The thing to remember is that we are a church that is built on remembrance. When we have communion, we do it because Jesus says, ‘Do this in remembrance of me.’ When we celebrate the Eucharist, we are remembering both the Last Supper and almost paradoxically, we’re remembering the great feast at the end of history, when Christ comes in his final victory and we feast at his banquet. We are a church that remembers the past, and remembers the future. We do this not because we thought it might be a good idea, or because it makes us feel better, but because it reflects the love of a God who remembers, a God who loves each and every one of us.

Today the church I belong to performed a piece called the Yizkor Requiem, for a special All Saints Service. The piece of music blended Christian and Jewish prayers of remembrance. Half of it was the requiem mass. We’re familiar with those–like Mozart’s or Bach’s masses. The Hebrew parts were less familiar; the Yizkor; it’s a prayer of memorial in the Jewish tradition. Yizkor simply means, ‘He remembers.’

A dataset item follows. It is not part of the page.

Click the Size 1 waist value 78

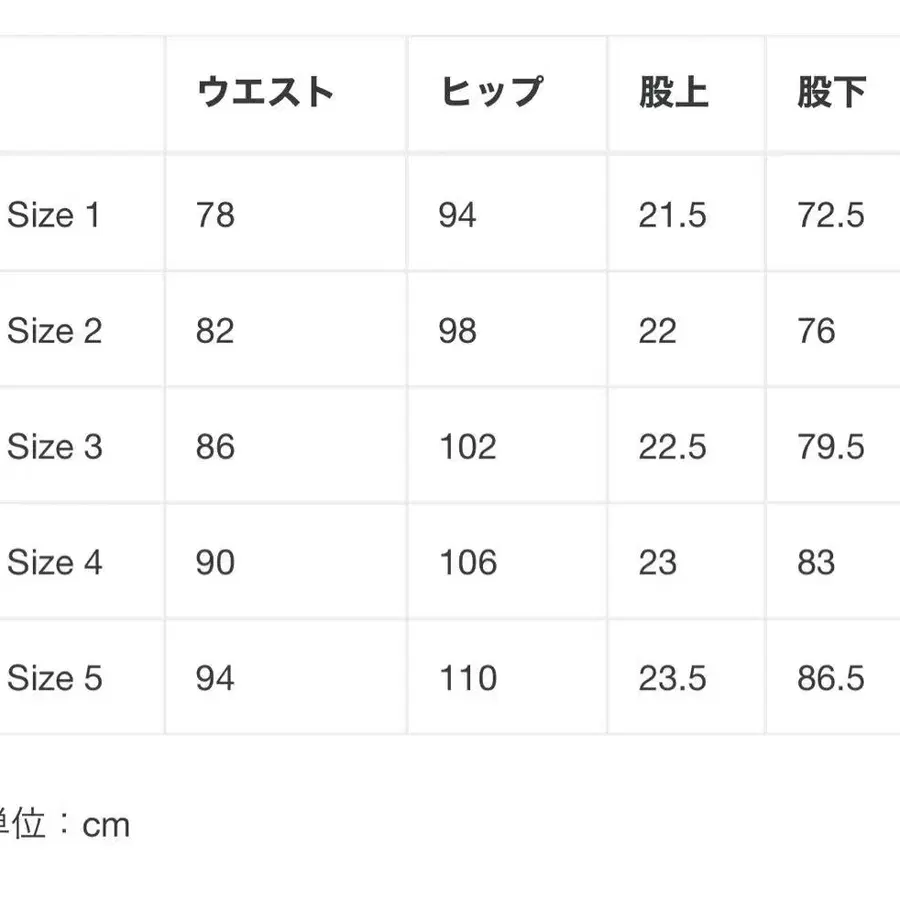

Sometimes we feel we are adrift in a great crowd; a great crowd of the world, and even a great crowd of the church. If we think that we’re getting lost in the church, it is precisely the opposite. We are found in the church. God is not going to forget us. Even after a thousand generations, when no one alive remembers that we ever existed, God knows we were here. In that great multitude that we hear about in Revelation, at the end when new life is given to all the dead and they are raised to life everlasting, it is not on account of whether we think we’ve done anything memorable or stand out, but is on account of a God of grace, a God of memory, who knows each of us and remembers.